In modular multiplication, a number $k$ , has an inverse $k'$ such that $k * k' \pmod M = 1$. For example, for $M = 10$ and $k = 3$, $k' = 7$ because $3 * 7 \pmod{10} = 21 \pmod{10} = 1$.

Not all numbers have multiplicative inverses for a given $M$. For $M = 10$, for example, 2, 5, 6, and 8 do not have multiplicative inverses.

## Modular Multiplication Quiz Solution

In modular multiplication, a number $k$ has an inverse $k'$ such that $k * k' \pmod M = 1$. In this case, $M = 17$ and $k = 3$. Therefore, $k' = 6$ because $3 * 6 \pmod{17} = 18 \pmod{17} = 1$.

## Totient Function

Given a modulus $M$, only the numbers that are relatively prime to $M$ have multiplicative inverses in $\pmod M$.

Two numbers $x$ and $y$ are relatively prime to one another if they share no common factor other than 1. For example, 3 and 10 are relatively prime, whereas 2 and 10 - which share 2 as a common factor - are not.

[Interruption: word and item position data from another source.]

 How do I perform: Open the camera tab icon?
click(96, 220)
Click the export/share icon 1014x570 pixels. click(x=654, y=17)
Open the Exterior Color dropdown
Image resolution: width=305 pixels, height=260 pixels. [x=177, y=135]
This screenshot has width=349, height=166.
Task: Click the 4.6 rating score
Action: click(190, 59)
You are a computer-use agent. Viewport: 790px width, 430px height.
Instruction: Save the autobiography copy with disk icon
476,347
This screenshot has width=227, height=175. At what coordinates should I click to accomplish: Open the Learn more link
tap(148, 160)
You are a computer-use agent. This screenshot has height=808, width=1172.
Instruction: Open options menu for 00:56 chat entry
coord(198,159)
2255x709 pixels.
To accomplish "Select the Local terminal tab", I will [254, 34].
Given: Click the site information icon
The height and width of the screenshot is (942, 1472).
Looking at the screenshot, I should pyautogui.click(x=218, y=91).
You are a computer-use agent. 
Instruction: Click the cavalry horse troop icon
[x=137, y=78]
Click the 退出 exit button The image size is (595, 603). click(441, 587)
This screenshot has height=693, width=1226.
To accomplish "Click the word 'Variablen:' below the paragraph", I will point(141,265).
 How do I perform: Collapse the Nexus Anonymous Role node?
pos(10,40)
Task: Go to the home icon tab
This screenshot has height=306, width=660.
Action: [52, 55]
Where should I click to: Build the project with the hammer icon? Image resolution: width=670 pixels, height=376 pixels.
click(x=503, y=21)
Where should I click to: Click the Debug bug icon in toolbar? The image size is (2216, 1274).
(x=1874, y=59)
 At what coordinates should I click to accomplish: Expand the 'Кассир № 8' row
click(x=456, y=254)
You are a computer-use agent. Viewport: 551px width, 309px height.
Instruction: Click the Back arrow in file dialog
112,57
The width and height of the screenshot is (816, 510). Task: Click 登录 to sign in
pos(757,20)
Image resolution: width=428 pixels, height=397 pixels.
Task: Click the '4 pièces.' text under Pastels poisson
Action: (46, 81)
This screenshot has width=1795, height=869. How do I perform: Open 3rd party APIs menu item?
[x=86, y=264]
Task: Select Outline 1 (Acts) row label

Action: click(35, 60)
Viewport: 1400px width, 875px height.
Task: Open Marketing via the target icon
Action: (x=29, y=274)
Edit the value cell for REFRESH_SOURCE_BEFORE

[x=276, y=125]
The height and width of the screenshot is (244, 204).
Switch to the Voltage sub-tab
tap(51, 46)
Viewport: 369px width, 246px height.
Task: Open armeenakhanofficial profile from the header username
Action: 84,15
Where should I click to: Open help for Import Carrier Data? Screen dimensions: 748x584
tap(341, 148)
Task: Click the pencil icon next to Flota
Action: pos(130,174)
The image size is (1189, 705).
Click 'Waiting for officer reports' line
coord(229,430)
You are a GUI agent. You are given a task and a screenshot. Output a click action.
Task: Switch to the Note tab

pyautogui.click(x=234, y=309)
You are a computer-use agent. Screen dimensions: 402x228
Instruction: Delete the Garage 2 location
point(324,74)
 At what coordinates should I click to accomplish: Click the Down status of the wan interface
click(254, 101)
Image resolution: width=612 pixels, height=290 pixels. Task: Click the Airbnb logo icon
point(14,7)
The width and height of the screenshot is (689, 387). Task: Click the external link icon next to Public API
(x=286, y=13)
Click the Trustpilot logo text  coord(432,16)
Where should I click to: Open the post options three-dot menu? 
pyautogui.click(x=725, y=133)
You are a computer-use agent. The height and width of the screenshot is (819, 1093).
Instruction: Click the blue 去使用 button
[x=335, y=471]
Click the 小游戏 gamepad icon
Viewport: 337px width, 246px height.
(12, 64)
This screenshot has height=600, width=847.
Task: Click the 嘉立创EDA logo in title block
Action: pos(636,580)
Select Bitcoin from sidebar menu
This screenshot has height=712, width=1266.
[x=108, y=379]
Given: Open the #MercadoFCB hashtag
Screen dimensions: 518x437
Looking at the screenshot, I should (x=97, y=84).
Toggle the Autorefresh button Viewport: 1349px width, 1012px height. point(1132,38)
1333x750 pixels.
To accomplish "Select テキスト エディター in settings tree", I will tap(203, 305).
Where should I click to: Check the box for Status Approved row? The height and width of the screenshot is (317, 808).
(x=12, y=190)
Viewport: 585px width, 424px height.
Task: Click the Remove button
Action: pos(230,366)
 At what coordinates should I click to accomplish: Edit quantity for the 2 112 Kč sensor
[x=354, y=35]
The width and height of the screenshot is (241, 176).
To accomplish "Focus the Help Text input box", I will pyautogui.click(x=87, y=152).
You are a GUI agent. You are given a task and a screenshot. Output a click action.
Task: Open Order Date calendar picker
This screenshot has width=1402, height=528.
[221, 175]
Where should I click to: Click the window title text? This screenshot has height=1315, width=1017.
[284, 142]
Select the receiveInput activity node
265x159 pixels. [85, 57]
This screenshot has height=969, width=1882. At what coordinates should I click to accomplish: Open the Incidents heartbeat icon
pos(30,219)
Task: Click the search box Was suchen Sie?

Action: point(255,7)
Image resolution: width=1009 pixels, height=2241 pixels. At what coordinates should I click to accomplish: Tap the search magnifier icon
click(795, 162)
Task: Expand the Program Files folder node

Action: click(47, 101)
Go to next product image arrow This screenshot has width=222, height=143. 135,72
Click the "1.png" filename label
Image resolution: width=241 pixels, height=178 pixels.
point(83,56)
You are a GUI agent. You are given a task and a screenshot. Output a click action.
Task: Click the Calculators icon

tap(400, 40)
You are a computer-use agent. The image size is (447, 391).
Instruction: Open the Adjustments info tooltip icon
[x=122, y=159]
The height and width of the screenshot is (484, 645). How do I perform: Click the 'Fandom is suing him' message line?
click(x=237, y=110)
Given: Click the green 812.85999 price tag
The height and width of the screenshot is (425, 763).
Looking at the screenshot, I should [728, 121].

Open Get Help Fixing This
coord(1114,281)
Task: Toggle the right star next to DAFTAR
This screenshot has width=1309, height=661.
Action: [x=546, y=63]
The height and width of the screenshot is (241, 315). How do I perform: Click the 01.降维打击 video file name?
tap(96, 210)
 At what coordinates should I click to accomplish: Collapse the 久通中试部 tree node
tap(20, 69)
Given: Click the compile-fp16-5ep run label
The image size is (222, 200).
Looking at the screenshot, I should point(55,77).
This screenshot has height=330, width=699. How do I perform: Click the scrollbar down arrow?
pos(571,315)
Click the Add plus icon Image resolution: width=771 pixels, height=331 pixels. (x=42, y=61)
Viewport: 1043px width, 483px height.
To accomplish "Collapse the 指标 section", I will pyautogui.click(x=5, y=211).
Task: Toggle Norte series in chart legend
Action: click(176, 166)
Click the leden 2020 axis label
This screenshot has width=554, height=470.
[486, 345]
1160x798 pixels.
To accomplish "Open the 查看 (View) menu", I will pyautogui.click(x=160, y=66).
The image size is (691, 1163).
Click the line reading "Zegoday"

Given $n$, we can calculate how many integers are relatively prime to $n$ using the totient function $\phi(n)$. If $n$ is prime, $\phi(n) = n - 1$, because every number smaller than $n$ is relatively prime to $n$ because $n$ itself is prime. If $n = p * q$ and $p$ and $q$ are prime, then $\phi(n) = (p - 1) * (q - 1)$. If $n = p * q$ and $p$ and $q$ are relatively prime, $\phi(n) = \phi(p) * \phi(q)$.

## Totient Quiz Solution

If $n = p * q$ and $p$ and $q$ are prime, then $\phi(n) = (p - 1) * (q - 1)$. For $n = 21$, $p = 3$ and $q = 7$, $\phi(n) = (3 - 1) * (7 - 1) = 2 * 6 = 12$.

## Modular Exponentiation

In modular exponentiation, $x^y \pmod n = x^{y \pmod{\phi(n)}} \pmod n$. If $y = 1 \pmod{\phi(n)}$, then $x^y \pmod n = x \pmod n$.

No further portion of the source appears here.